The Cloud Key Management Service is intended to broaden encryption options on the Google Cloud Platform as the shift to multi-tenant cloud services expands. Google (NASDAQ: GOOGL) said Wednesday (Jan. 11) the service would allow cloud customers to store and manage server-side encryption keys on the Google Storage Cloud or on premises.
The key management service is currently in beta testing. The company noted that it has long used HTTPS to encrypt customer data but plans to offer the new key management service to enterprise customers.
The service allows management of encryption keys based on crypto algorithms used to both encrypt and decrypt data. The symmetric keys used to protect stored data could be used either on the Google Cloud Platform or in an enterprise datacenter, the company explained in a blog post.
Users "can create, use, rotate and destroy keys via our Cloud KMS API, including as part of a secret management or envelope encryption solution," added Maya Kaczorowski, a Google product manager.

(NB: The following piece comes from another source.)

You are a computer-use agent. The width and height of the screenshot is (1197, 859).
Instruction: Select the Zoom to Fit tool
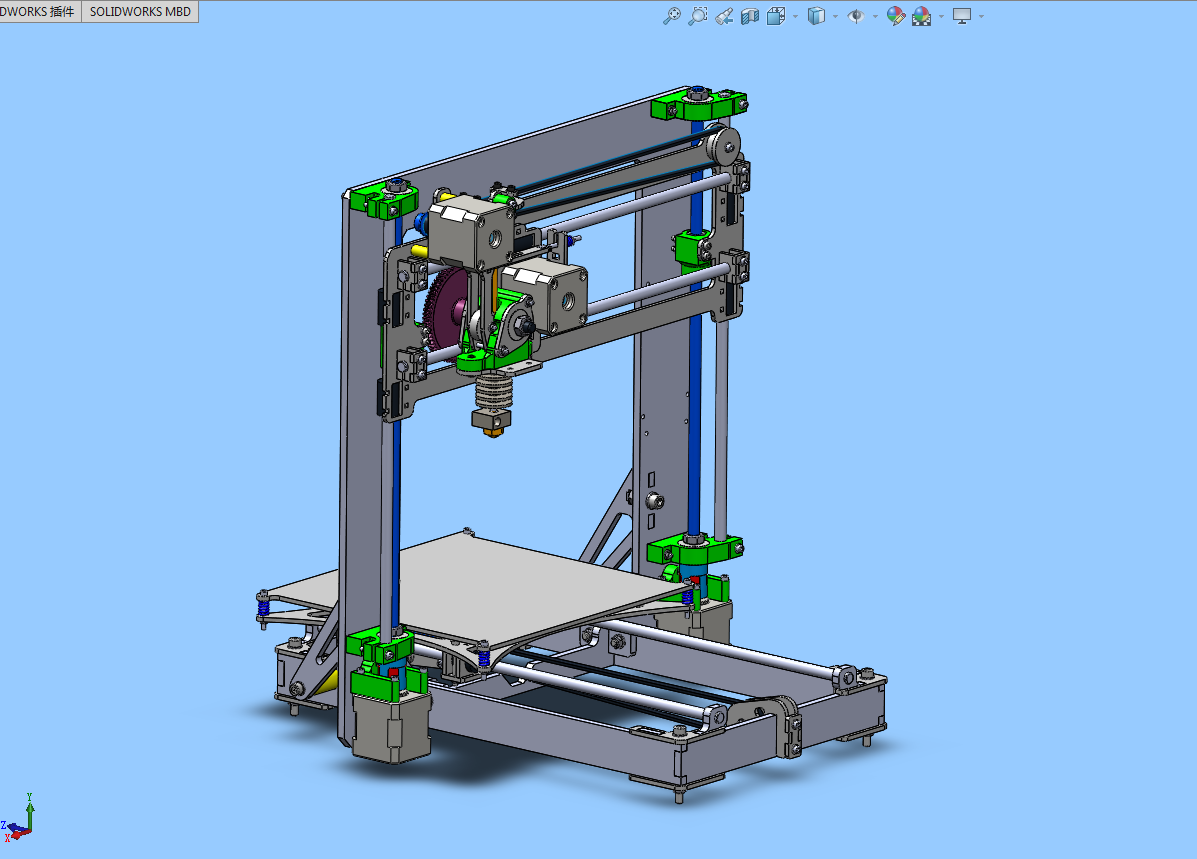[x=671, y=16]
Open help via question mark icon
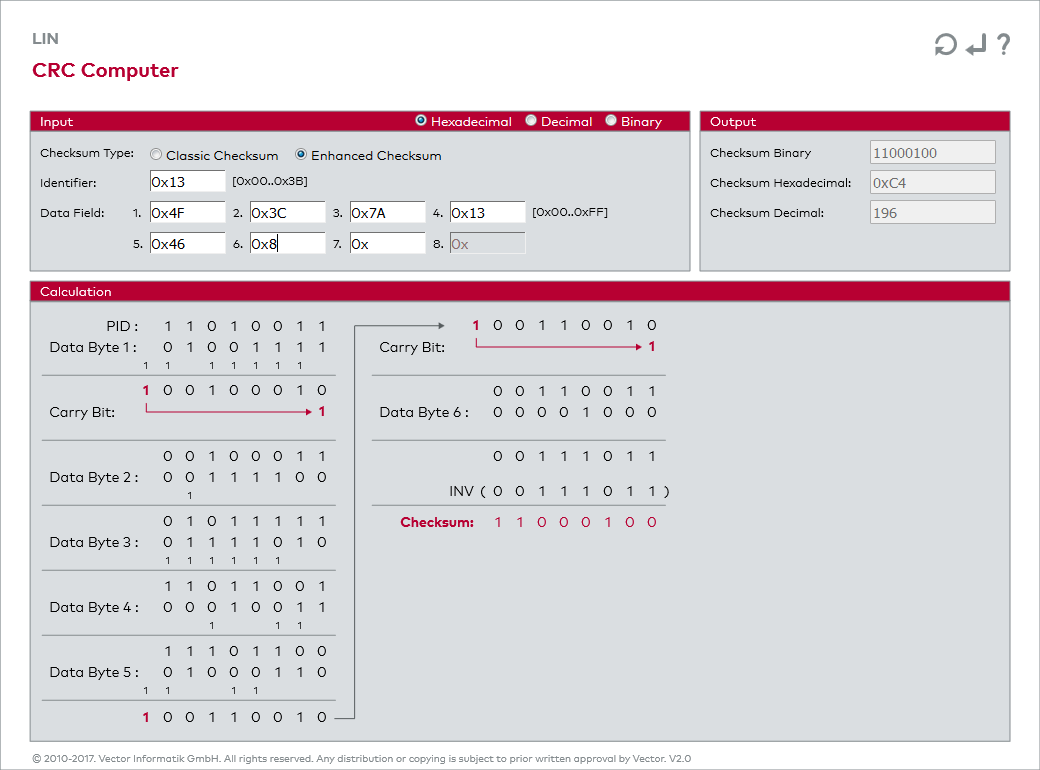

The cloud provider is betting that customers in regulated industries such as financial and healthcare will embrace hosted key management services as they struggle to comply with expanding data governance rules. Along with protecting encryption keys, the hosted service is touted as scalable while being easier to maintain and audit. It also would allow users to expand encryption of sensitive data.
The new service uses the Advanced Encryption Standard in a mode of operation called Galois/Counter, which is the same encryption library the search giant uses to encrypt internal data in Google Cloud Storage. The approach is designed to continually check for security holes, and incorporates a new open-source testing tool called Project Wycheproof. Developed and maintained by Google's security team, the tool is used to test cryptographic libraries against known cyber attacks.
The Google cloud currently offers data encryption by default. The new key management service allows keys to be stored in the cloud or retained on-premises to secure cloud services. That option is seen as important as enterprises shift to multiple clouds as a way to prevent vendor lock-in.
The encryption service also helps Google keep pace and differentiate its cloud services from rivals Amazon Web Services (NASDAQ: AMZN) and Microsoft Azure (NASDAQ: MSFT), which offer similar key management tools.